Mardi 7 avril 2009, se tient la réunion paritaire nationale ayant pour objet les « garanties » des personnels de la Sécurité Sociale dont les activités seraient transférées aux ARS.

Au préalable, le directeur de l’UCANSS signale la suspension des réunions paritaires nationales concernant les garanties qui seraient données aux personnels, en cas de mutualisation d’activité ou de fusion d’organismes.

L’actuel protocole d’accord (novembre 2006), garantit l’emploi sur place à chaque salarié. En matière de mobilité, la règle exclusive, c’est le volontariat. Le protocole interdit expressément à l’employeur de licencier tout agent refusant la mobilité (changement de lieu de travail ou changement d’emploi).

Les garanties données par ce protocole d’accord sont à durée indéterminée.

Au cours des deux précédentes réunions paritaires nationales, l’UCANSS essaie de ramener cette garantie à 6 mois.

Il s’agirait donc d’une « garantie » qui disparaîtrait le jour suivant le sixième mois. L’employeur n’aura qu’à attendre pour imposer la mobilité.

Ensuite le directeur de l’UCANSS avertit que le COMEX vient de le mandater pour ouvrir en parallèle, une autre négociation : la mobilité à L’INITIATIVE DE L’EMPLOYEUR.

Ainsi, l’UCANSS veut instaurer ce qui n’existe pas dans la Sécurité Sociale : la mobilité forcée.

Après cette annonce, le directeur de l’UCANSS fait savoir que le COMEX entend signer rapidement un protocole d’accord qui permettrait de virer 2000 salariés de la Sécurité Sociale, dans les Agences Régionales de Santé.

Les Agences Régionales de Santé ne sont pas des organismes de Sécurité Sociale.

Adoptée en première lecture à l’Assemblée Nationale, la loi Hôpital, Patients, Santé, Territoires créant les ARS, sera examinée au Sénat les 11 et 12 mai, pour être ensuite promulguée en juillet (éventuel recours devant le Conseil Constitutionnel).

L’actuel projet de loi interdit expressément aux personnels de la Sécurité Sociale transférés dans les ARS, de devenir fonctionnaires, contrairement à ce que prévoit le Code du Travail (article L 1224-3).

Tout au plus, ils garderaient à titre individuel, une partie des dispositions actuelles de la Convention Collective Nationale.

Rien n’empêchera l’harmonisation à la baisse du contrat de travail, à l’occasion d’une prochaine loi de financement de la Sécurité Sociale. C’est ce qui se passe actuellement, avec la création du Pôle Emploi (ANPE/ASSEDIC).

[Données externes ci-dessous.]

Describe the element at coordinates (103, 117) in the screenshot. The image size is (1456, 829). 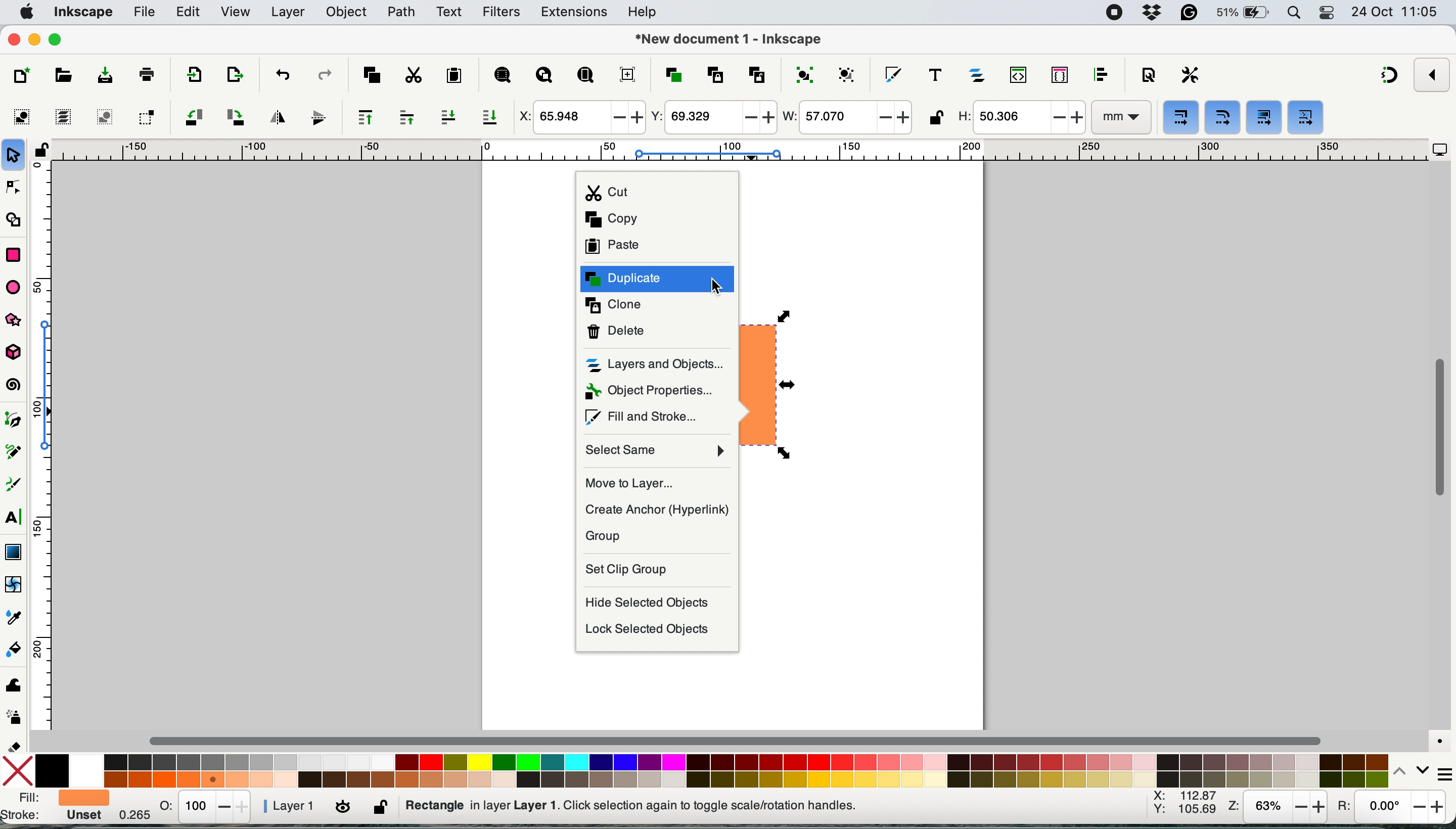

Au nom du COMEX, le directeur de l’UCANSS entend proposer un protocole d’accord obligeant les salariés à abandonner leur employeur actuel, la Sécurité Sociale.

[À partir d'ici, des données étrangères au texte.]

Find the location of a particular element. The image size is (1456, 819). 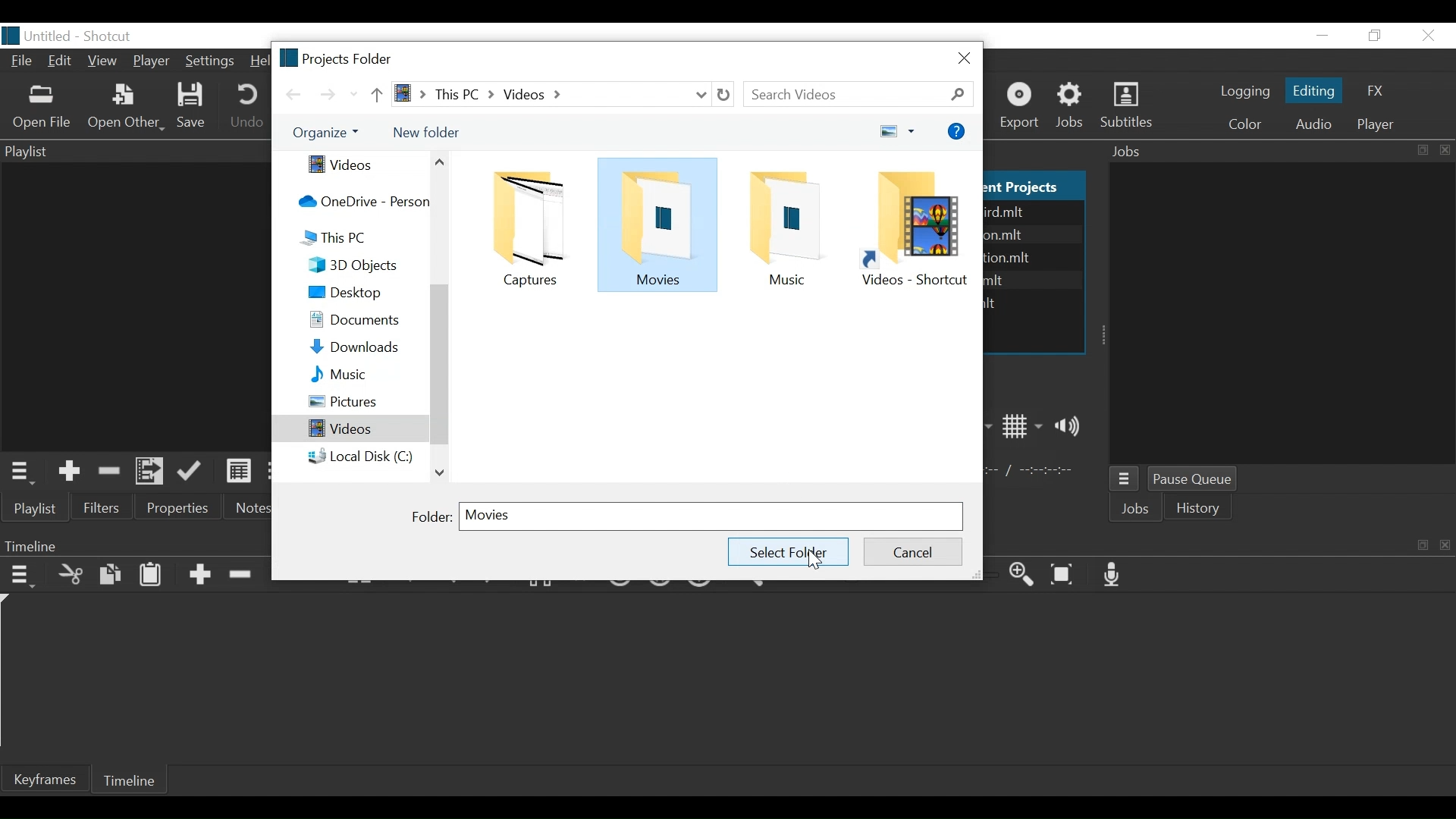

Après un large débat, toutes les organisations syndicales nationales signataires de la CCN « demandent que les salariés aient le choix d’accepter ou de refuser leur transfert vers les Agences Régionales de Santé ».

Le directeur de l’UCANSS en réfère, d’une part, au COMEX/UCANSS qui se réunit le 8 avril, d’autre part, au ministère.

La réunion paritaire nationale du 14 avril, qui aurait dû être conclusive, sera peut être repoussée.